*TASK OBJECTIVE:* For this exercise, retype the lines from the one that holds "The height and width of the screenshot is (405, 868)." through the one that holds "Edit the 9 × 6 Unframed Print" in the records below, both included, exactly and without pictures.

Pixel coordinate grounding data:
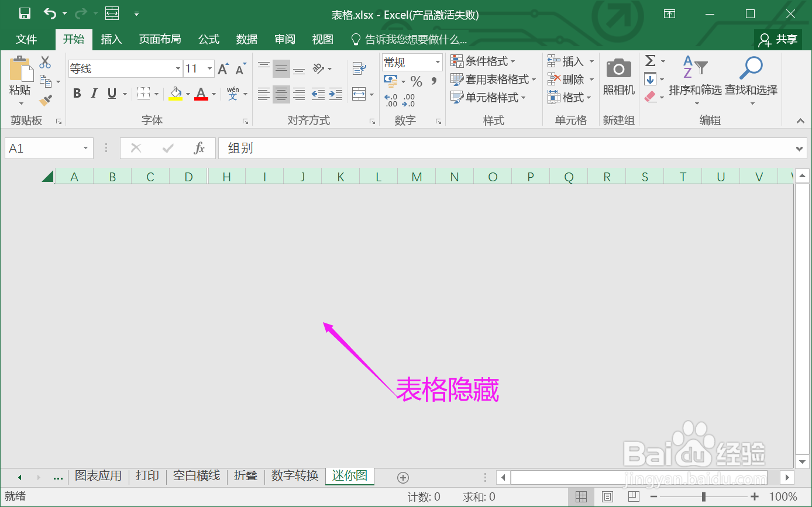Click 条件格式 (Conditional Formatting)

pos(483,61)
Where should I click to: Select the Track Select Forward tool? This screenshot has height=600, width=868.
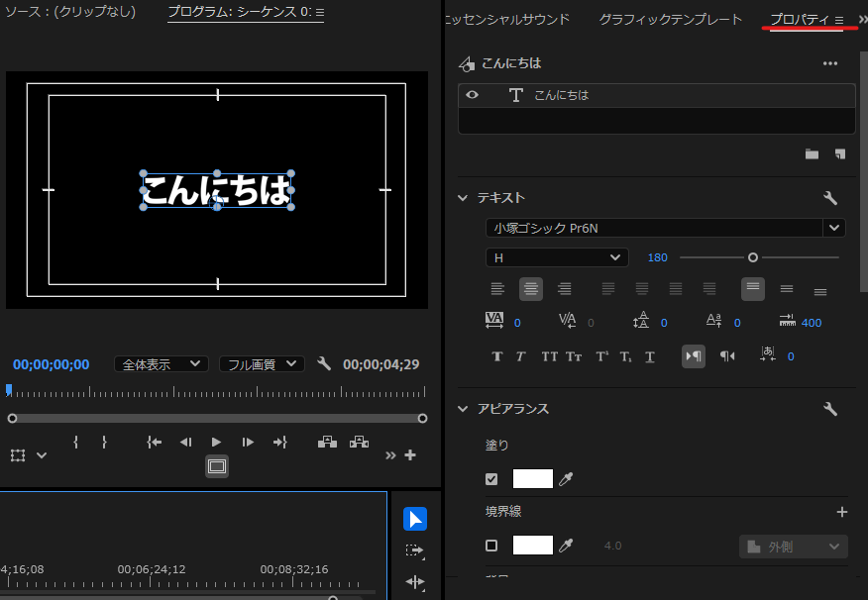pos(414,550)
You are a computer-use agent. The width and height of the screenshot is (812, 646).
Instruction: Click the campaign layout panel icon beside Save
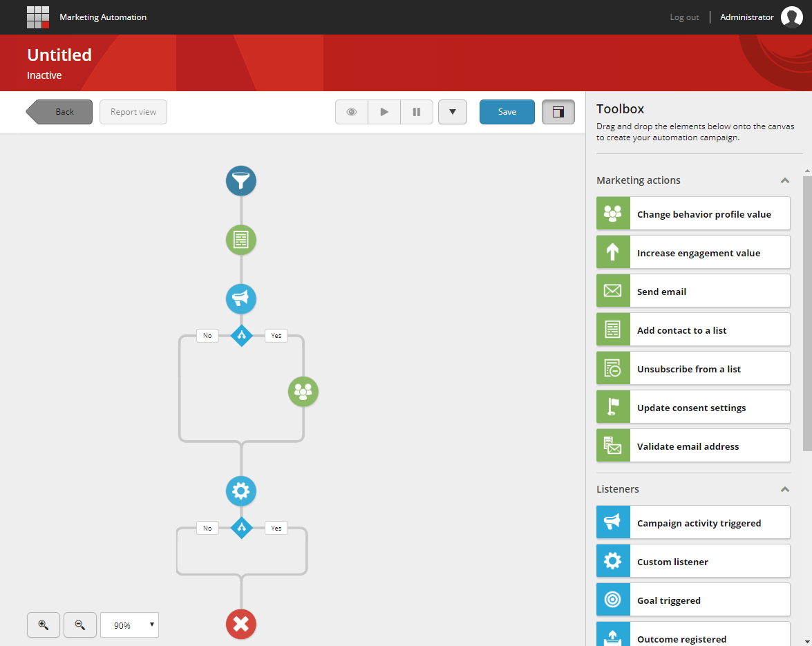[x=557, y=111]
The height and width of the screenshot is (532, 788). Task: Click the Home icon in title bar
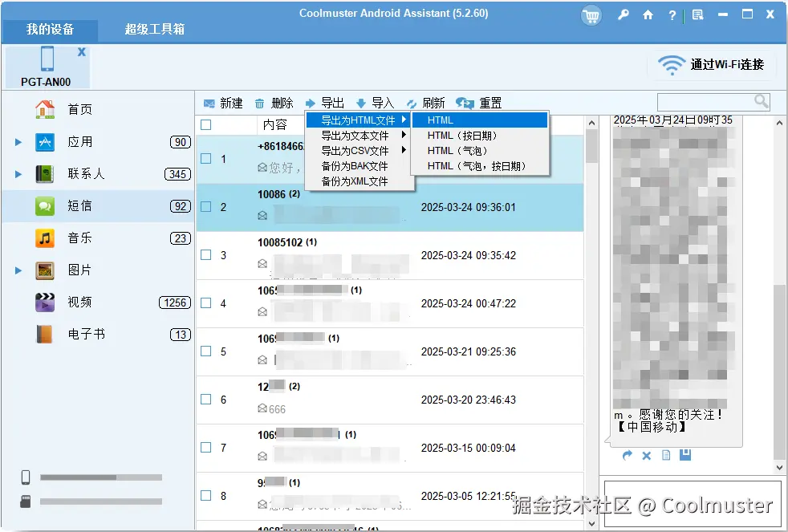[648, 15]
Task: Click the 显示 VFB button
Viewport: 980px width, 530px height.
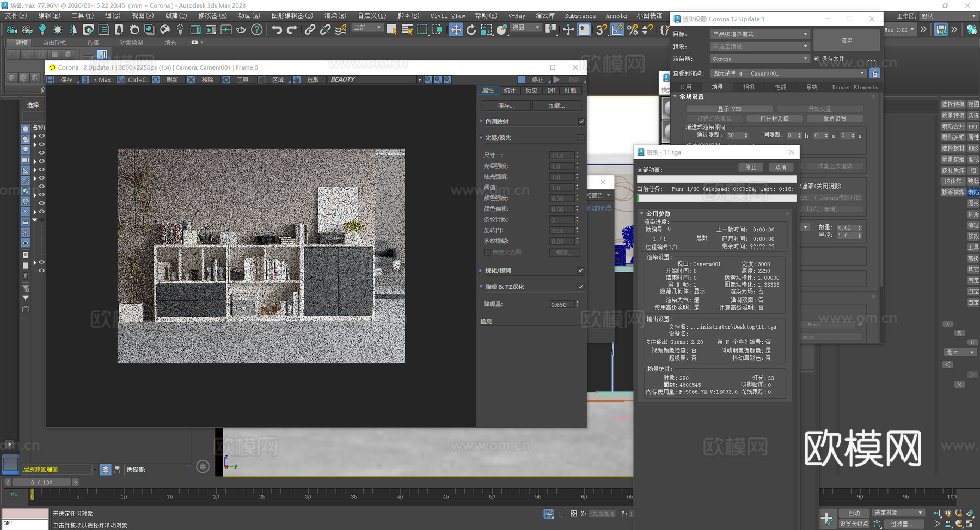Action: click(x=729, y=109)
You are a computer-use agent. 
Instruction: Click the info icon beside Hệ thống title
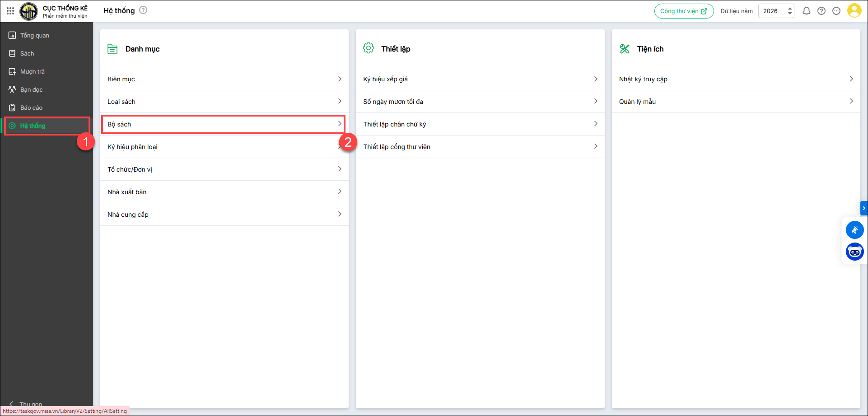point(143,10)
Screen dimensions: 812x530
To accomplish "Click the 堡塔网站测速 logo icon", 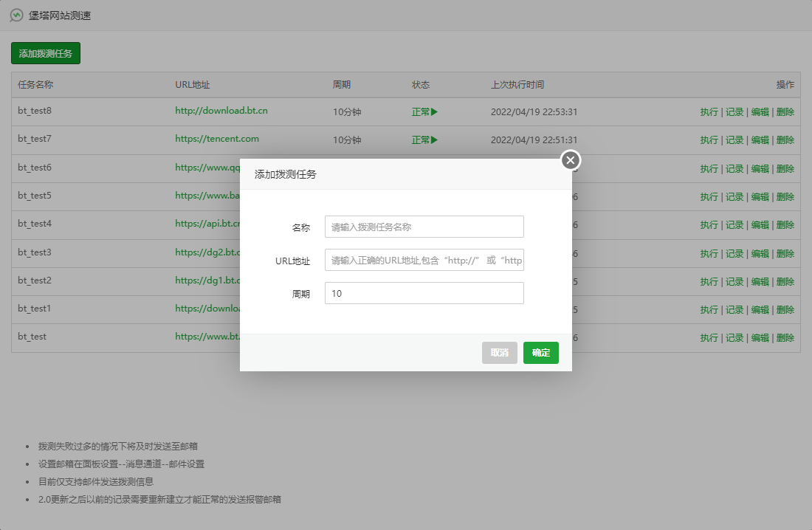I will [16, 15].

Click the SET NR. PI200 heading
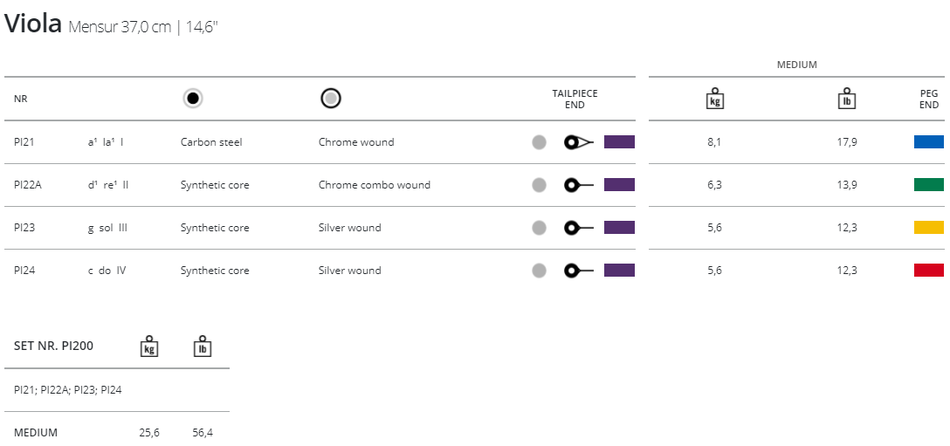click(x=53, y=346)
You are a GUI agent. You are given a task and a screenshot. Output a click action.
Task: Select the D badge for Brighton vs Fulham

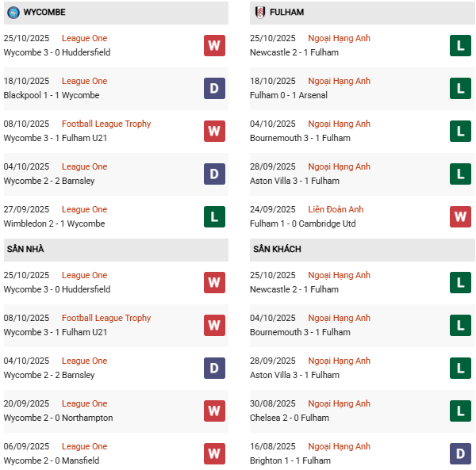(460, 453)
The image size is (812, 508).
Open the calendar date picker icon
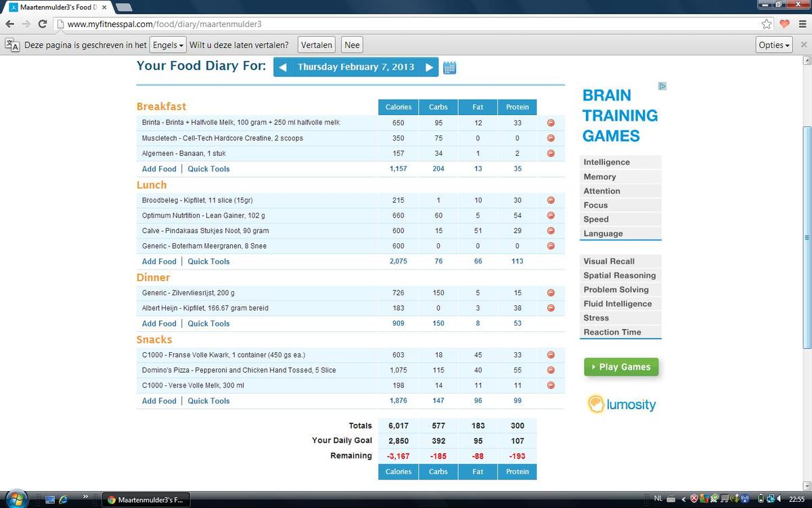pyautogui.click(x=449, y=67)
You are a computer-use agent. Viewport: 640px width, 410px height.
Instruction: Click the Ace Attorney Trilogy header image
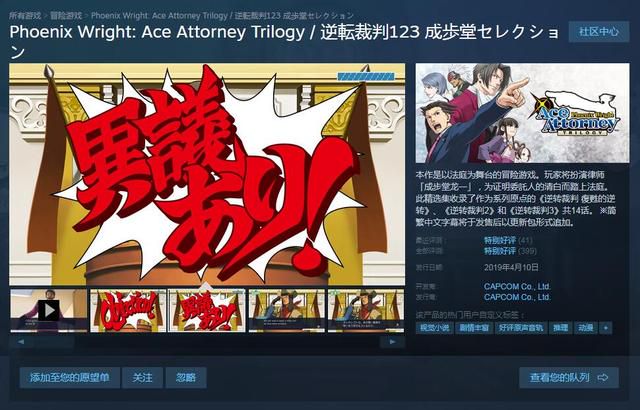pos(522,113)
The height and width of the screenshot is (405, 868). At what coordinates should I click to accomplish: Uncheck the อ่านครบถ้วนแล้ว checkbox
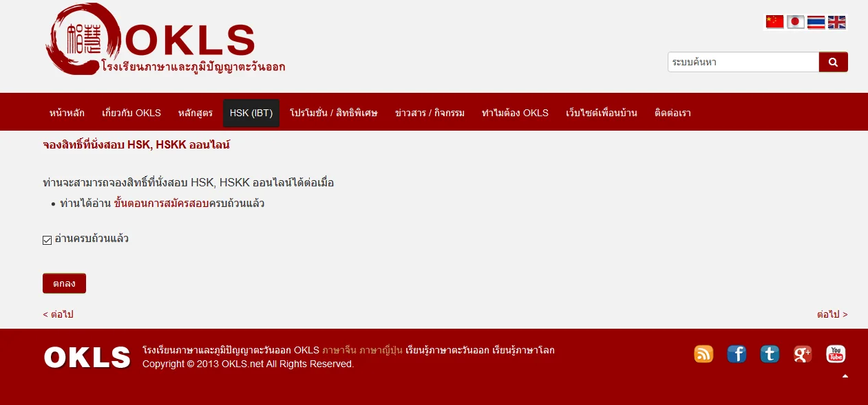click(47, 240)
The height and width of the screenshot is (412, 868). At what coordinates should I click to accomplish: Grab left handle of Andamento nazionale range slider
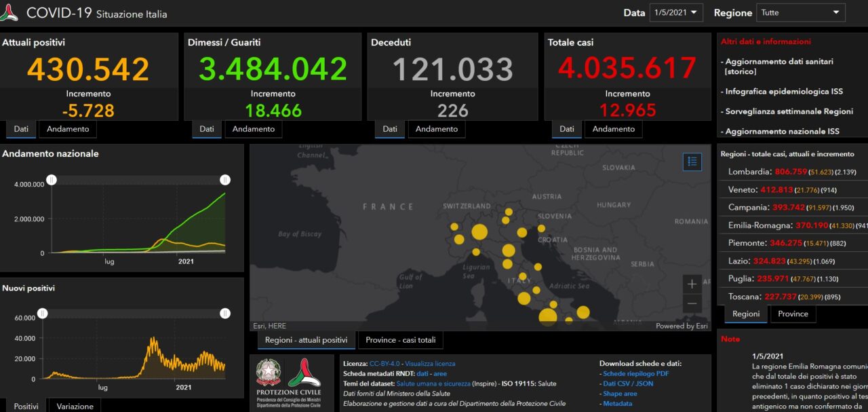(x=52, y=180)
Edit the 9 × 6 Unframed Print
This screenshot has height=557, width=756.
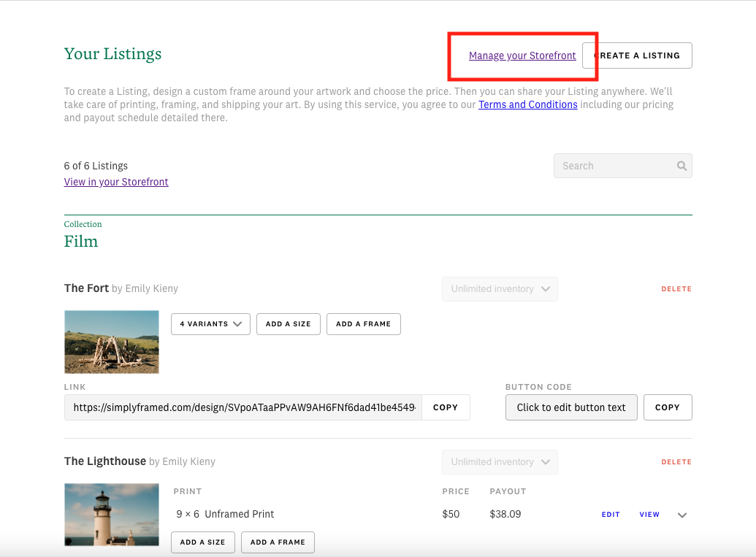pyautogui.click(x=610, y=515)
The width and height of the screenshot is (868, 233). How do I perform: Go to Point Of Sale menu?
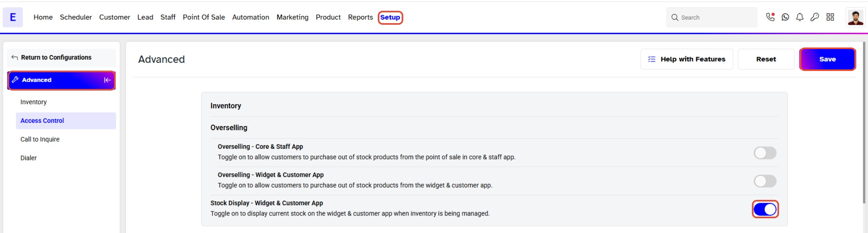(203, 17)
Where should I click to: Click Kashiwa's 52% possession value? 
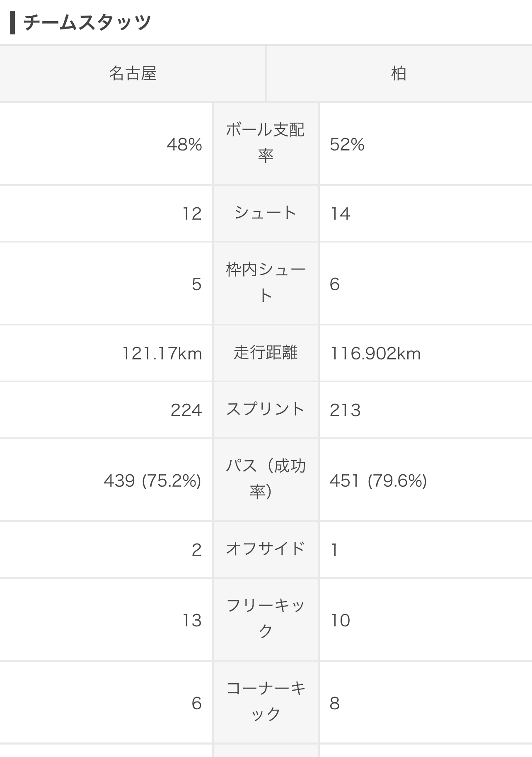pos(347,145)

*RESULT OF THE EXERCISE:*
The height and width of the screenshot is (405, 868). At what coordinates should I click to accomplish: Uncheck the อ่านครบถ้วนแล้ว checkbox
click(47, 240)
The height and width of the screenshot is (412, 868). At what coordinates should I click to accomplish: Grab left handle of Andamento nazionale range slider
(x=52, y=180)
Edit the 9 × 6 Unframed Print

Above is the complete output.